- **TASK PROMPT**
Copy out the items below, replacing each occurrence of "Screen dimensions" with "Display size" and keeping everything else the same.

- **RECORD SET**

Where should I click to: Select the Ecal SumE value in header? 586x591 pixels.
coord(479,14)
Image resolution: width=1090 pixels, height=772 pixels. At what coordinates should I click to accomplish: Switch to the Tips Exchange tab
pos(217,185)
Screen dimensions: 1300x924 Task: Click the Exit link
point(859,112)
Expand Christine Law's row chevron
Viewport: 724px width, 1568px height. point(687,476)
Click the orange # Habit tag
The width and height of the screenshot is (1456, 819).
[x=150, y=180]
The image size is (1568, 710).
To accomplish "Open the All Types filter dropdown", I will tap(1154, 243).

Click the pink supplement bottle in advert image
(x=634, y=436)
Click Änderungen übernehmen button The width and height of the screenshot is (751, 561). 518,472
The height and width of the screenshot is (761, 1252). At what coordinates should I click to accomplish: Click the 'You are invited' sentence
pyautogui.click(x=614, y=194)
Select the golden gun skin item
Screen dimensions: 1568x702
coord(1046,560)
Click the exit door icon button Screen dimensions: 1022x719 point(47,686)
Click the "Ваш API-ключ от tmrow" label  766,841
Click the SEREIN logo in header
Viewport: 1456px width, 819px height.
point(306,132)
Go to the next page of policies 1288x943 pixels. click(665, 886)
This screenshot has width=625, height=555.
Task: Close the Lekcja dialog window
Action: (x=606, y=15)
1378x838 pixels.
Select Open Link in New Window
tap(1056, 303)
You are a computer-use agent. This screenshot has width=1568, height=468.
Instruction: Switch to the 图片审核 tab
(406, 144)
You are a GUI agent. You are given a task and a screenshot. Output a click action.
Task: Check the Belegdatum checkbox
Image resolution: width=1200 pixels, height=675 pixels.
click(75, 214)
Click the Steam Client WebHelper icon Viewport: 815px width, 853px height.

- **SOLUTION TO THE EXERCISE**
Where should I click to: Select the Ecal SumE value in header? 586x591 pixels.
coord(479,14)
Image resolution: width=1090 pixels, height=772 pixels. At what coordinates should I click to accomplish: Switch to the Tips Exchange tab
pos(217,185)
Display size: 1300x924 Task: Click the Exit link
point(859,112)
Expand Christine Law's row chevron
Viewport: 724px width, 1568px height. point(687,476)
Click the orange # Habit tag
The width and height of the screenshot is (1456, 819).
[x=150, y=180]
The image size is (1568, 710).
To accomplish "Open the All Types filter dropdown", I will tap(1154, 243).

Click the pink supplement bottle in advert image
(x=634, y=436)
Click Änderungen übernehmen button The width and height of the screenshot is (751, 561). 518,472
The height and width of the screenshot is (761, 1252). At what coordinates should I click to accomplish: Click the 'You are invited' sentence
pyautogui.click(x=614, y=194)
Select the golden gun skin item
Display size: 1568x702
coord(1046,560)
Click the exit door icon button Display size: 1022x719 point(47,686)
Click the "Ваш API-ключ от tmrow" label  766,841
Click the SEREIN logo in header
Viewport: 1456px width, 819px height.
point(306,132)
Go to the next page of policies 1288x943 pixels. click(665, 886)
This screenshot has width=625, height=555.
Task: Close the Lekcja dialog window
Action: (x=606, y=15)
1378x838 pixels.
Select Open Link in New Window
tap(1056, 303)
You are a computer-use agent. This screenshot has width=1568, height=468.
Instruction: Switch to the 图片审核 tab
(406, 144)
You are a GUI agent. You are given a task and a screenshot. Output a click action.
Task: Check the Belegdatum checkbox
Image resolution: width=1200 pixels, height=675 pixels.
click(75, 214)
Click the Steam Client WebHelper icon Viewport: 815px width, 853px height.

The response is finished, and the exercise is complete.